In this paper a communications architecture to implement P system has been introduced. This architecture is based on the location of several membranes in the same processors, the use of proxys for communicating processors placed in a tree topology and token passing in the communication. This solution avoids communication collisions, reduces the number and length of the external communications. All this, allows to obtain a better step evolution time than in other suggested architectures congested quickly by the network collisions when the number of membranes grows. Also, our architecture is highly scaleable with moderate costs.

#### References

- Gh.
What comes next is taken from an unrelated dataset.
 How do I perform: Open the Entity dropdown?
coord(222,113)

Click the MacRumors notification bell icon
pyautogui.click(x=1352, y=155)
Păun (2000), "Computing with membranes", Journal of Computer and System Sciences, 61, 1, 108-143
- [2] A. Syropoulos, E.G. Mamatas, P.C. Allilomes et al (2003), "A distributed simulation of P systems", A. Alhazov, C. Martin-Vide and Gh. Păun (Editors): Preproceedings of the Workshop on Membrane Computing; Tarragona, July 17-22, 455-460
- [3] G.Ciobanu, W.Guo (2004), "P Systems Running on a Cluster of Computers". Workshop on Membrane Computing (Gh. Păun, G. Rozenberg, A. Salomaa Eds.), LNCS 2933, Springer, 123-139.